Uhlig's first instrument had five buttons on each side, but the keyboard was quickly expanded and as it did so, it diverged into different lineages. Heinrich Band's was sold under the name Bandonion. Several other German instruments were sold under the name concertina (or konzertina), and their keyboard systems were given names based on their creators, as with Band and Scheffler, or their city of origin, as with the Carlsfelder and Chemnitzer systems.
Strictly speaking, the Chemnitzer layout is one of 38, 39, 51 or 52 buttons, or one of the American expanded versions of the 52-button system. Especially in English-speaking countries, the term Chemnitzer is frequently applied to any of the square German concertinas that are not bandonions.

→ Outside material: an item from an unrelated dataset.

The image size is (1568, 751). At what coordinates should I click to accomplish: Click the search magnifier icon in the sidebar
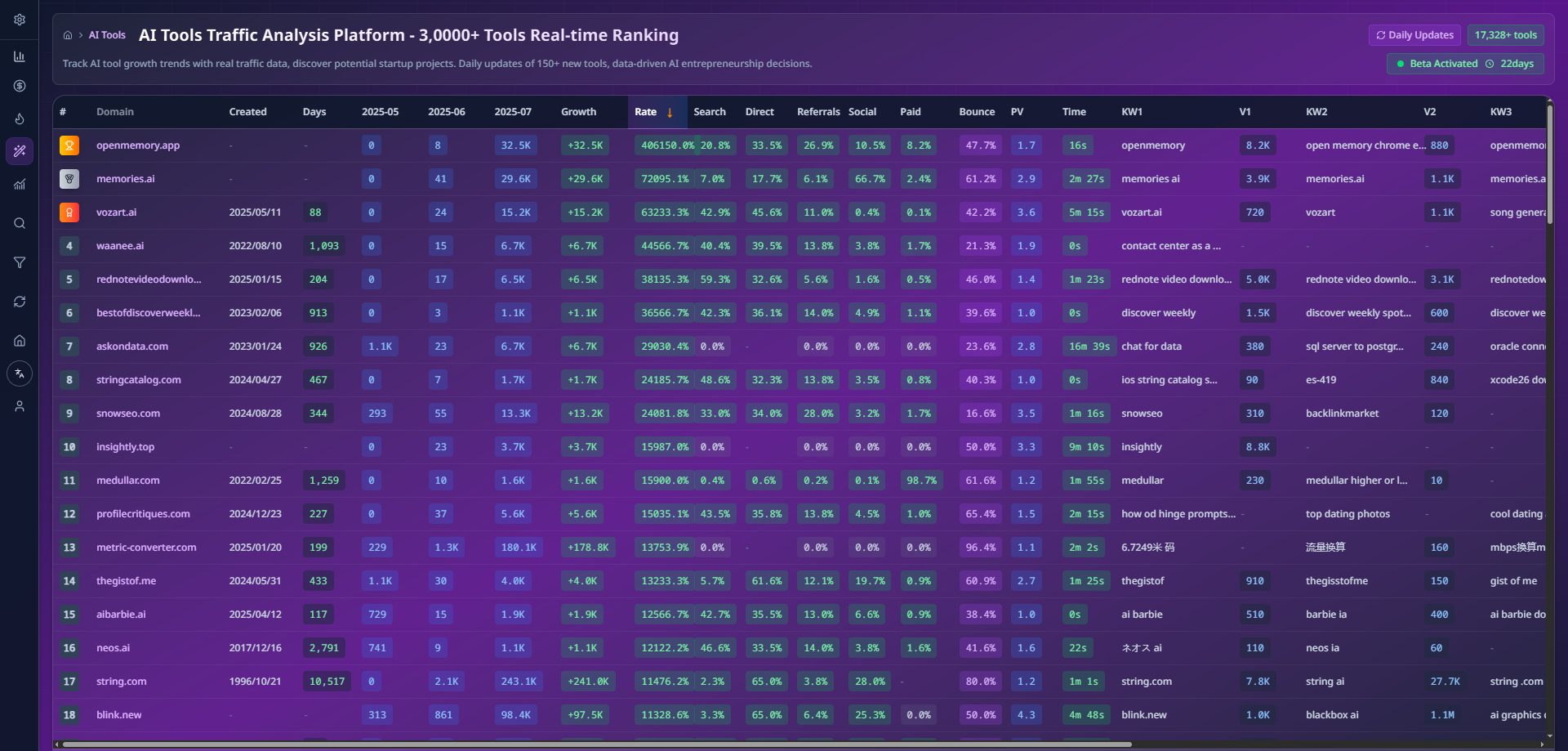20,223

The most notable innovations to the internal construction of the Chemnitzer concertina were made by German-American instrument builders in Chicago: Ernest Glass patented an aluminum action in 1912 (U.S. Patent 1,024,771), which was quicker and quieter than earlier wooden actions; his son Otto further improved this action in 1928 (U.S. Patent 1,737,839). Otto Schlicht patented an action in 1932 (U.S. Patent 1,890,830) which improved the pivot method of the action levers and allowed action levers to be manufactured by bending metal stock rather than by die stamping. In 1910, prior to these improvements, Robert Leppert was issued a patent (U.S. Patent 978,460), the specification of which describes in detail an action containing jointed levers between keys and pallets, however the claims of the patent only relate to a means of expression control also described; it is not clear whether Leppert actually invented the action arrangement.
Many American and Italian builders of the 20th century began using reed and reedblock types similar to those used in accordions as a cost-saving measure and to facilitate repair, however many players consider these instruments to be inferior, as they often lack the traditional sound.
The Chemnitzer concertina has been predominantly used in folk music, especially polka music played by Central and Eastern Europeans[who?] and by nineteenth- and twentieth-century immigrants to the United States from those regions. However the instrument, especially in its 52-button and larger versions, is capable of performing in other musical contexts.